Desde ahí los atacaban y una vez muertos los faenaban cortando las partes con más carne y se
los llevaban al campamento. El hielo y el clima funcionaban como un refrigerador, congelando
y manteniendo las provisiones.
Los primeros americanos vivían en pequeños grupos. Para protegerse del frio y la lluvia, los
cazadores dormían en cuevas o construían refugios con pieles de animales y ramas. Estas
viviendas eran fáciles desarmar para continuar el viaje cuando los alimentos empezaban a
escasear o el clima se tornaba difícil.
Su principal preocupación era buscar alimento. Por eso todos, hasta los más pequeños,
ayudaban a recolectar raíces, frutos, huevos o cualquier cosa que sirviera para comer:
lagartijas, caracoles, gusanos e insectos. Los cazadores tallaron puntas de lanzas con las que
podían cazar animales, sin tener que acercarse demasiado a ellos.

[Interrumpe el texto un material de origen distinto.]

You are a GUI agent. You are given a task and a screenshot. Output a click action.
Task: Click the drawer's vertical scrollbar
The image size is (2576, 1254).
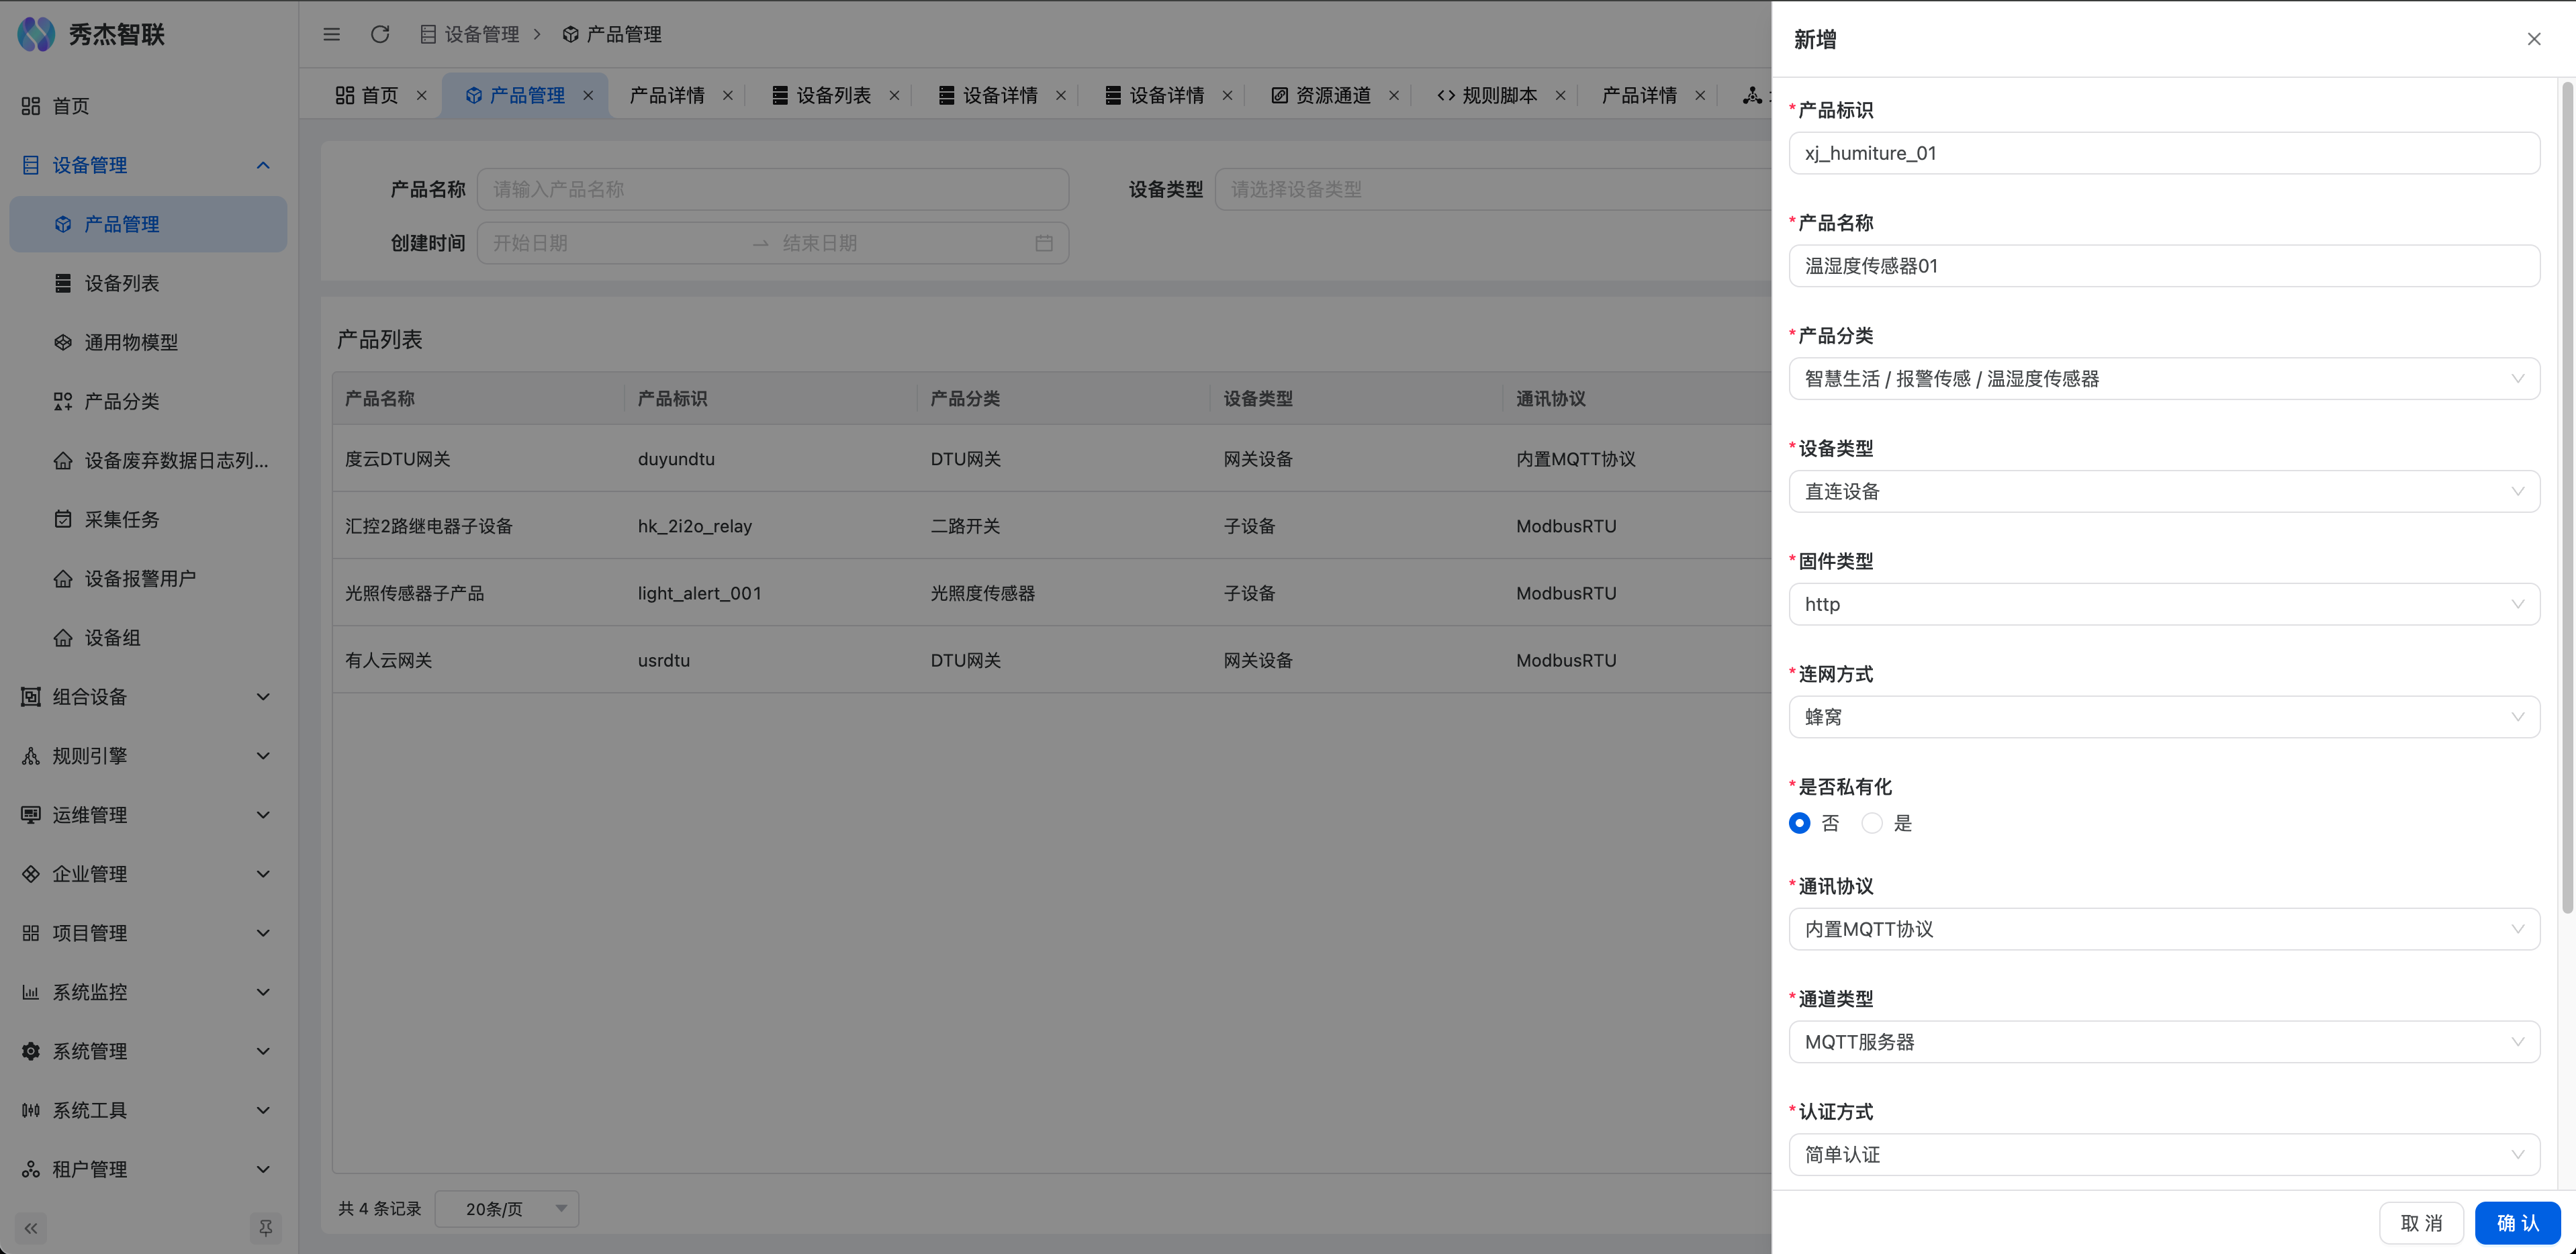click(x=2566, y=500)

Los descendientes de aquellos grupos humanos sedentarios dieron origen a las comunidades
aborígenes que hoy conocemos en América. Podemos afirmar que América aborigen seguía un
desarrollo humano diferente al de los demás continentes. En verdad, las comunidades
originales tenían sus propias características sociales, llegando a formar verdaderos imperios
donde reinaba, ante todo, la solidaridad.